Jake: No war reporter goes and says: “I didn’t want to do it, but I just had to do it. You did want to do”.
Lana: I mean, if you’re from a Western country, definitely. If you’re on the ground, you don’t have a choice. And, you know, this is actually a question that I never asked, but I thought it was a good one to finish this conversation with. You’ve really created something unique, and I actually get to speak to many journalists who just went out there, and you’ve created a blog that became a website because there’s some kind of niche there. And you managed to do this in the Western country where we’re spoiled for information, and you build something. Suppose there’s someone out there watching this –a young journalist, a man, or a woman. And if they wanted to create something of their own and tell their own stories -what would you tell them, what would your advice be?

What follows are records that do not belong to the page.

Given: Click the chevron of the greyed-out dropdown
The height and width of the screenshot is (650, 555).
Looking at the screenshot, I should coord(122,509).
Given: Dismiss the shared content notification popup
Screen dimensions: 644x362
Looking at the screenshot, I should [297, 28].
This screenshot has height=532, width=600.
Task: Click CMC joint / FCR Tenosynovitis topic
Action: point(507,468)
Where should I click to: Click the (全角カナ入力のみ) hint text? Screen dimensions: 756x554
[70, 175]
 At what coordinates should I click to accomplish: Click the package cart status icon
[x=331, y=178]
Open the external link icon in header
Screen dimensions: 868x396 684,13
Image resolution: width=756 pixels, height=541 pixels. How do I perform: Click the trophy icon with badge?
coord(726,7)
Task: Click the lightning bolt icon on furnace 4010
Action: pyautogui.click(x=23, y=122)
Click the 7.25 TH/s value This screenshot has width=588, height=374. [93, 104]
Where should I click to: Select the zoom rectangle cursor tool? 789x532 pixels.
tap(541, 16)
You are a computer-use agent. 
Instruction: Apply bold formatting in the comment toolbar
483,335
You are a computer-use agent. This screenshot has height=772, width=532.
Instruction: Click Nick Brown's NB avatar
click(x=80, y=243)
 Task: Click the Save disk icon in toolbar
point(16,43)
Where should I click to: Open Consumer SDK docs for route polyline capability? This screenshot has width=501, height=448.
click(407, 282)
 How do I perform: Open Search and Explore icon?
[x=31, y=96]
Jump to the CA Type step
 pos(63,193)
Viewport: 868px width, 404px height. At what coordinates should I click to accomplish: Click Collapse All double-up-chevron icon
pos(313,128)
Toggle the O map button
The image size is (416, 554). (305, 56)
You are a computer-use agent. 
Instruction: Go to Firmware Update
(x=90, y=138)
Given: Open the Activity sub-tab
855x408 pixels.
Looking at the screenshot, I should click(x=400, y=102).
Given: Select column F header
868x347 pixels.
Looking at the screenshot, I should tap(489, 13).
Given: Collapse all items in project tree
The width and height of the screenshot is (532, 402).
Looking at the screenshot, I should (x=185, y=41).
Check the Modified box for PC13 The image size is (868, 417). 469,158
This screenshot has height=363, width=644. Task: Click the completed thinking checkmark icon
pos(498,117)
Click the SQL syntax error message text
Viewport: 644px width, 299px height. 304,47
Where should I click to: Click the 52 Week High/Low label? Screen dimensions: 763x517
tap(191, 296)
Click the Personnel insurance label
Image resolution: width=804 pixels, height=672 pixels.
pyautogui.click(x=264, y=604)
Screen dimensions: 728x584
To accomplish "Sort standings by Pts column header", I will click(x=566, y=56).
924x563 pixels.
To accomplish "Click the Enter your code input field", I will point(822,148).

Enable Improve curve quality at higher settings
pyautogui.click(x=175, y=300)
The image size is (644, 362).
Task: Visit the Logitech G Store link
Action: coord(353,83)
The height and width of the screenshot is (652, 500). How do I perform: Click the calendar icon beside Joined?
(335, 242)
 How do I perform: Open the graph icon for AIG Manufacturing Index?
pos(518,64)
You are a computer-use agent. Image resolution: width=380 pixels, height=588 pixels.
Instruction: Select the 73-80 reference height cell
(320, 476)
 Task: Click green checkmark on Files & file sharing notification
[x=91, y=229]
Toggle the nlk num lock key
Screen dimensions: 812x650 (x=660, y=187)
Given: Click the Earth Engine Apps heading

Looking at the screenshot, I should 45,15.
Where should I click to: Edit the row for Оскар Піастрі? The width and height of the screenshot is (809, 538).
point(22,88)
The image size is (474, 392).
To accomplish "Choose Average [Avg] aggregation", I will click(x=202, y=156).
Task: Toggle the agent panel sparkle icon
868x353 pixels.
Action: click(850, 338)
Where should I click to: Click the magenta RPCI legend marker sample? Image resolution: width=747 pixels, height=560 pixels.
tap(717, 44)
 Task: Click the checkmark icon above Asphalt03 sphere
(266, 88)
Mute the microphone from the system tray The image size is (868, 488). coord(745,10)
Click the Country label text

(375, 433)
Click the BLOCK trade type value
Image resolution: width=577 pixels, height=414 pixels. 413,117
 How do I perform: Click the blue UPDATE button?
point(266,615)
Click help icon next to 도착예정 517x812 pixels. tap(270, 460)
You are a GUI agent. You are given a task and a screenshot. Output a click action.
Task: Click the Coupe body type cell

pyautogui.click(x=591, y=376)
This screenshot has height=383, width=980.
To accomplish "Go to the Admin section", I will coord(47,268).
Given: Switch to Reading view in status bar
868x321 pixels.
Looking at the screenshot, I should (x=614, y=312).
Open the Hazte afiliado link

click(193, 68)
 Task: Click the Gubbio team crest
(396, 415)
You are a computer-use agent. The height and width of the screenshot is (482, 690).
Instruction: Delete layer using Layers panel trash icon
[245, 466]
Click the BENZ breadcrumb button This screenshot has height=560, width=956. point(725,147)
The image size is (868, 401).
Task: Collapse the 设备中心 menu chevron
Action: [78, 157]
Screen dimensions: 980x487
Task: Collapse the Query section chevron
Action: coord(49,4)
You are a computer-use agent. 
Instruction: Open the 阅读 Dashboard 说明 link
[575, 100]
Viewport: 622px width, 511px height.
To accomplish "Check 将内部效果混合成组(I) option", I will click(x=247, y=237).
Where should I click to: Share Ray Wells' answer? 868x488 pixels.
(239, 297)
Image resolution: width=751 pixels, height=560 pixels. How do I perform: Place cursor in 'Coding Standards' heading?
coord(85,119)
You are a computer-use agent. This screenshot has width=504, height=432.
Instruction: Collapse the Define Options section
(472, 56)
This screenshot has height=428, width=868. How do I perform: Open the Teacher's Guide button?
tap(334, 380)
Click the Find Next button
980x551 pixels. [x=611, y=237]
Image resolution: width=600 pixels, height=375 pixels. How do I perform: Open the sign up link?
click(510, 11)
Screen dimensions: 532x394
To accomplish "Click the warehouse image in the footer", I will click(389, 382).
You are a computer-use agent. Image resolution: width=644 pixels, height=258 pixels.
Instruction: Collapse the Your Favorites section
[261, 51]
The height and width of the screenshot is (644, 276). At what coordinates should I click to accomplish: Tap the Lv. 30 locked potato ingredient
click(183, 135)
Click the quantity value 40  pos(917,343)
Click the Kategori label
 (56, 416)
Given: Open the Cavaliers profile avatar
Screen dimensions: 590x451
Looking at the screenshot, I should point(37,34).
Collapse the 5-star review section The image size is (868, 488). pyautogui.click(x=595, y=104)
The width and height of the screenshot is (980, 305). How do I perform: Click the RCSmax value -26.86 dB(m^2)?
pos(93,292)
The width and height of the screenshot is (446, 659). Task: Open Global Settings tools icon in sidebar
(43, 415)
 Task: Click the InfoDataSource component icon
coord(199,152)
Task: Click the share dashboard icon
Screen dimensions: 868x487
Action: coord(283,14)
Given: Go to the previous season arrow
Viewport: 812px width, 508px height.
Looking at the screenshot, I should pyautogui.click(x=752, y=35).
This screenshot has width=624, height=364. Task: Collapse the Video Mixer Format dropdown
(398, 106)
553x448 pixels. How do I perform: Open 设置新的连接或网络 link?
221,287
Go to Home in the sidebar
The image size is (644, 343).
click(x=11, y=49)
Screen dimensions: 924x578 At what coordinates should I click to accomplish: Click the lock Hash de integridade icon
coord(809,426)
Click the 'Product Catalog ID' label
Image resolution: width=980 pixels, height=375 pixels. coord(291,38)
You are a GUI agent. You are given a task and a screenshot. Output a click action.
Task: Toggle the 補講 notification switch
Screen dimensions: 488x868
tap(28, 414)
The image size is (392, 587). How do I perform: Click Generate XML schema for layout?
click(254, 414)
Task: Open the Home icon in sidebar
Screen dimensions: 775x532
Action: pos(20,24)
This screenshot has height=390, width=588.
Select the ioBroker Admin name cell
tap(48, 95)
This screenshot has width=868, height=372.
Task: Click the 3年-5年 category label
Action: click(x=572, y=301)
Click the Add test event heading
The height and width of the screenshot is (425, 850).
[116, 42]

Jake: That’s a great question. I think my advice would be to avoid the kind of cliques. Journalism, particularly conflict reporting is infested with snobbery, infested with upper-class nepotism and infested with people who, frankly, don’t have any morals. Don’t think you have to be a part of that to get ahead. You can do it another way, there’s always another way. I would say that just avoid those clicks, and if you want to do it yourself, teach yourself but if you’re going to teach yourself, you can’t do it in a half-hearted way. You have to go all out. It can’t be: “Oh, well, I’m partying this weekend but then next weekend I’ll do my revision. You have to be on it constantly, you know, and if you’re not willing to do it like that, then maybe find something else. Also, I would say there’s a lot of people who mention that they want to get into conflict journalism and I say: “Don’t”. It doesn’t pay enough, unless you’re working for like a very big company, you get no respect to the industry really. I’m not being bitter about that, it’s way it is. Popular Front is successful, so I’m not really bothered about that but it’s a very hard industry, you have to have a very thick skin, everyone will hate you, but then if you still want to do it and you do it, good luck. Because then you’re going to be the right person to do it, it takes a tough person to do it. I don’t mean top is in brave, whatever. It just takes someone persistent, the system can really get through and I’ve met a lot of young reporters and I’ve seen a few I think: “Wow, one day they’re going to be even better than Popular Front”. I mean, there are better things than Popular Front, but I mean like there’ll be the new version of it, and they’ll overtake me and I’ll be forgotten and then that’s good, you know, I mean there will always be the next person doing it. But they got to be really prepared to fail again and again and again, but not be disheartened. But I think I’ve failed so many times, got so many knockbacks told been told so many times -I’ve got a book out right now.
Lana: What’s the name of the book?
Jake: “Gargyoe” – it’s a compilation of my work. If you focus, I think you can do it but also you have to listen to other people as well. I took a lot of advice and I learned from a lot of mistakes. If you’ve made a mistake, understand that you’ve made a mistake.
Lana: That can be a great mantra for someone. Thank you so much for coming here and doing this, it was a great conversation!